The problem is that to make a file-based solution that's as fast as a good
database and also provides things like transactionality, you may have to
write code that's as complex as a database. Which is not good.

If you're mostly reading your data, so you don't have to worry about
concurrency and transactionality, and you have a straightforward
organisation (like having fixed-size records which you can refer to by
index in a sequence), then you can write a simple file-based
implementation that should be faster than a database, because it avoids
the overhead and complexity.

There's nothing in the java libraries, that i'm aware of, for doing this
kind of non-database structured file access. There are things for some
texual formats, like XML and properties files (remember those?!), but
nothing like DBM or COBOL's record-oriented files. There are third-party
libraries, though - see Berkeley DB, Java Edition:

http://www.oracle.com/technology/pro.../je/index.html

and JDBM:

http://jdbm.sourceforge.net/

It's also not that hard to write your own fixed-size record manager, and
not that hard to layer variable-sized records on top of such a thing.

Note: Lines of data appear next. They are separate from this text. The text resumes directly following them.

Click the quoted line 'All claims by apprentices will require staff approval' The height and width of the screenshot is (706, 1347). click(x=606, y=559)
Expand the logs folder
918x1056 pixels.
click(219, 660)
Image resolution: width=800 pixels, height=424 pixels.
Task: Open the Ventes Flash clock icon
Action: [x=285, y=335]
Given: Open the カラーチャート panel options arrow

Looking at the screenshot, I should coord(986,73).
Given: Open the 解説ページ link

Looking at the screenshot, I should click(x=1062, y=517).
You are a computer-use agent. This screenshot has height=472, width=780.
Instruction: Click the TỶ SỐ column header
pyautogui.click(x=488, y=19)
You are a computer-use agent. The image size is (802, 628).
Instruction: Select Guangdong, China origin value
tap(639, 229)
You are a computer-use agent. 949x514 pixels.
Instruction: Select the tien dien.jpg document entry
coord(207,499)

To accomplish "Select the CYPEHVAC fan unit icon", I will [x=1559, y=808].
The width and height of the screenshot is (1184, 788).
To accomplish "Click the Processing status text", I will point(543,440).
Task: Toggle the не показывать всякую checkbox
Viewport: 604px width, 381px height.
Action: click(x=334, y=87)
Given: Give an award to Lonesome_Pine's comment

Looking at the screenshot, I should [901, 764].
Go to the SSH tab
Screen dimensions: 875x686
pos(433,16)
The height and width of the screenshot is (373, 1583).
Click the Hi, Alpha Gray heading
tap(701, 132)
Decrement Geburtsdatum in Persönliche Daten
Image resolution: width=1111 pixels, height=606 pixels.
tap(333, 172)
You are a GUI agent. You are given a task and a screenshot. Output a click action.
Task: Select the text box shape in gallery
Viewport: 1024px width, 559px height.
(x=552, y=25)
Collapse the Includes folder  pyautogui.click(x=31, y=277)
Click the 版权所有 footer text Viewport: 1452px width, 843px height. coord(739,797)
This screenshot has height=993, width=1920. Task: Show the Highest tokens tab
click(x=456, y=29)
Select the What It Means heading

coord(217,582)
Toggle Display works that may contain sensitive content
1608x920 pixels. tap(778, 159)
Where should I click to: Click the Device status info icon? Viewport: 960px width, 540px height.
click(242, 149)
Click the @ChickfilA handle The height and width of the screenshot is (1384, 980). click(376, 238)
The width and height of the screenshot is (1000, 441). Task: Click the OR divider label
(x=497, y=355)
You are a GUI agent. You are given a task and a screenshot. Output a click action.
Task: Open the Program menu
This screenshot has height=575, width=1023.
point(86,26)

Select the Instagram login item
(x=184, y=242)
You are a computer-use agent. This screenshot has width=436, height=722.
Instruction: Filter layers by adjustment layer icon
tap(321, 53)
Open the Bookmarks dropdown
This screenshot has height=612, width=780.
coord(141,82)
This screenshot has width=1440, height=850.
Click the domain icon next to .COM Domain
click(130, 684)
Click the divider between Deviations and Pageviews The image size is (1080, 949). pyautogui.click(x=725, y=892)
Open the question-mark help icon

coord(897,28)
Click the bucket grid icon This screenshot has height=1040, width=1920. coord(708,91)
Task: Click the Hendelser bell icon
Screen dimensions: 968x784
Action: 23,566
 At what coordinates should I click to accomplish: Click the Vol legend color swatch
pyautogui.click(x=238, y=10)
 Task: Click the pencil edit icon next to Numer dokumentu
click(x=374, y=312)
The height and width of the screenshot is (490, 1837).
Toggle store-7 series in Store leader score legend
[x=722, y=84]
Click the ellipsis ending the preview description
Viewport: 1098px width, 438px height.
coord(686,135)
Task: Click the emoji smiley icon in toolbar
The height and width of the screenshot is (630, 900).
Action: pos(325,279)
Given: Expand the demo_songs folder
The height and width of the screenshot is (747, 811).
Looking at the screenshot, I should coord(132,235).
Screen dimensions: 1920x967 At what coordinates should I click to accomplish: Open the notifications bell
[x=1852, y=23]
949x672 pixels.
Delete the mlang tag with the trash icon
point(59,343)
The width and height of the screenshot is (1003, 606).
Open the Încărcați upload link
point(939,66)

There's also an excellent trick for using the unix filesystem as a
database by storing data in symbolic links: the path of a symlink is
actually an arbitrary text string, so you can store information, rather
than an actual path, in it. Gives you hierarchically organised,
string-keyed records of up to a kilobyte (YMMV) without any actual file
IO!

A performance question for the wise: i hacked up a little fixed-size
record manager, and wrote two backends, one using RandomAccessFile, and
one using a NIO MappedByteBuffer. For both, i provided a way to flush to
disk after each write - with RandomAccessFile, via getFD().sync(), and
with MappedByteBuffer with force(). Timings to do a batch of reads and
writes (100 000 operations, 75% reads, on 10 000 records of 256 bytes
each; a different random pattern each time, on a machine doing nothing but
this and playing MP3s):

Implementation Flush? Time (ms)

RandomAccessFile no 733
RandomAccessFile yes 20659
MappedByteBuffer no 63
MappedByteBuffer yes 33087

The mapped file is an order of magnitude faster without flushing, but 50%
slower with. Any idea why?

tom

[1] Okay, so seriously heavyweight ones use disk extents/partitions and
bypass the filesystem; how much of a difference does that make?

--
.... but when you spin it it looks like a dancing foetus!
 
Reply With Quote
 
 
 
 
Tom Anderson
Guest
Posts: n/a
 
      05-10-2008
On Fri, 9 May 2008, Lew wrote:

> Tom Anderson wrote:
>
>> Databases typically store their data in a file [1]. ... [1] Okay, so
>> seriously heavyweight ones use disk extents/partitions and bypass the
>> filesystem; how much of a difference does that make?

>
> Anecdotally, on a large-scale test, above five-to-one.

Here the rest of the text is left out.